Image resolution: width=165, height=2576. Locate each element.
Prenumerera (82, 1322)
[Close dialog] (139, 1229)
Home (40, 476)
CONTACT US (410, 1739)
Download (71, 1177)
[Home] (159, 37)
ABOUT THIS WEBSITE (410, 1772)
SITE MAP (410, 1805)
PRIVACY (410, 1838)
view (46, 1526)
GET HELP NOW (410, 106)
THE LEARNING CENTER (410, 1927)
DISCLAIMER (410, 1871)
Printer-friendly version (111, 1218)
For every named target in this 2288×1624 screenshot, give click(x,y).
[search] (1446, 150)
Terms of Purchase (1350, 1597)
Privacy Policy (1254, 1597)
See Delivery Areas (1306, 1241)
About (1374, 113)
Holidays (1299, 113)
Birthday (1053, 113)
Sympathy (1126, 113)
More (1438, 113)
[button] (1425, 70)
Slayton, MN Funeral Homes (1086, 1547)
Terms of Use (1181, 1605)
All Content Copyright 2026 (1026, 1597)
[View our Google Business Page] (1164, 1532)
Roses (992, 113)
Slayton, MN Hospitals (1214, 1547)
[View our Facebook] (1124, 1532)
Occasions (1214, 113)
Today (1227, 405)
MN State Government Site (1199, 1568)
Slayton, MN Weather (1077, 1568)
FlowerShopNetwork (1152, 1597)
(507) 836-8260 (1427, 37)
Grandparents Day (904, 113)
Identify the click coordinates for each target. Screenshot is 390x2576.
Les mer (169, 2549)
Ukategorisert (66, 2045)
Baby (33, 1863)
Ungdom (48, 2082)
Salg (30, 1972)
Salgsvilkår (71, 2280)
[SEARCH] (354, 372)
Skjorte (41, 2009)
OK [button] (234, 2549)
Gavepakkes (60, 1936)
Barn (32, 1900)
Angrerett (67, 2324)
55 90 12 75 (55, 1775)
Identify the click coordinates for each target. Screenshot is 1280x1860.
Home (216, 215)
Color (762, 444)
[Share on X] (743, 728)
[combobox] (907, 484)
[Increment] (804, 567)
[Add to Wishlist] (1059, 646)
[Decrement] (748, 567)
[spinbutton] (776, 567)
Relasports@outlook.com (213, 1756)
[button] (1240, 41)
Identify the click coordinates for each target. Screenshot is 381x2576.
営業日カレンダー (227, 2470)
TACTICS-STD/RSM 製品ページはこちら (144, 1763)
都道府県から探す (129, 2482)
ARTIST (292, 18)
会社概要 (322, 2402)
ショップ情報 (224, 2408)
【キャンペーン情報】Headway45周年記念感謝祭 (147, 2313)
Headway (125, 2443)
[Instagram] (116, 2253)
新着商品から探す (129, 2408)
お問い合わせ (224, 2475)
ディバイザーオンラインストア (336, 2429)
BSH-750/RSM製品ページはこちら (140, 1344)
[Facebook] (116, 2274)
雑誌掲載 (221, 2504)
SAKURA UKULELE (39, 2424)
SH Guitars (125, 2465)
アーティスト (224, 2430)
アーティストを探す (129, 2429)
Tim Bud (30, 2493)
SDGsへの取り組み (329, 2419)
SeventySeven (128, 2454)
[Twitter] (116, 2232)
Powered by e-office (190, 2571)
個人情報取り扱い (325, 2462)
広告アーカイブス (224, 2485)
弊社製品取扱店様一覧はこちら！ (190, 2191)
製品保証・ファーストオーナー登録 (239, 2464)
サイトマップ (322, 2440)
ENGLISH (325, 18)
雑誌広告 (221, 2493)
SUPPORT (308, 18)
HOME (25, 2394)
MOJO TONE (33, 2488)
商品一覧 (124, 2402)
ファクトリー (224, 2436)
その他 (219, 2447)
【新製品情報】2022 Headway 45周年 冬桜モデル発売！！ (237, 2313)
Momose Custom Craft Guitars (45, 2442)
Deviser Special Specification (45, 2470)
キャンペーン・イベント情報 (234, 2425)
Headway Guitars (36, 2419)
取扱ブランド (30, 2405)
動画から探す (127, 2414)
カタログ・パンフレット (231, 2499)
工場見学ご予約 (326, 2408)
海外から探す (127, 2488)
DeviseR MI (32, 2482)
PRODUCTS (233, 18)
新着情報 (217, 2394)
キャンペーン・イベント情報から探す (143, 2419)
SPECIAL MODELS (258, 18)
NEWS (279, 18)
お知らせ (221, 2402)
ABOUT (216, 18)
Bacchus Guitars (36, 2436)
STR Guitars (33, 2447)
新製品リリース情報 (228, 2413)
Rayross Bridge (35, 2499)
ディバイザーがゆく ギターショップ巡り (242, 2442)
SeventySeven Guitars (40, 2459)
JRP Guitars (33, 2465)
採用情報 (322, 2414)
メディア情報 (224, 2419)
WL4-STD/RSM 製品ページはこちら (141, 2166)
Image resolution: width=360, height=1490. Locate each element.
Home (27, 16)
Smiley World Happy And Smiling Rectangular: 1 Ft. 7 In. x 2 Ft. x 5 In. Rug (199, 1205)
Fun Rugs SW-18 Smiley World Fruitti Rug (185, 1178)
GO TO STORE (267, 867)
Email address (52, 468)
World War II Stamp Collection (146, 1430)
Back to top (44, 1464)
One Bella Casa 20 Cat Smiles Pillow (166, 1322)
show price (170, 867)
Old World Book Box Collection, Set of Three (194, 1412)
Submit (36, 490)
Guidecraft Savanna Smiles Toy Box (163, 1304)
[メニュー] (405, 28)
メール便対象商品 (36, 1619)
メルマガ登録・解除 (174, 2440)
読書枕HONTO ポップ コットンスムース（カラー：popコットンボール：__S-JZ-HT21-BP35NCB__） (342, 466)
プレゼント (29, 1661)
::::::
Pull every line containing the string "each" out of the data above and copy it.

→ **RESULT**
Image resolution: width=165, height=2576. Locate each element.
Identify the click coordinates for each target. Screenshot is 390x2576.
Identify the click coordinates for each target. Screenshot is 1280x1860.
Identify the click coordinates for each target. Screenshot is 381x2576.
Image resolution: width=360, height=1490. Locate each element.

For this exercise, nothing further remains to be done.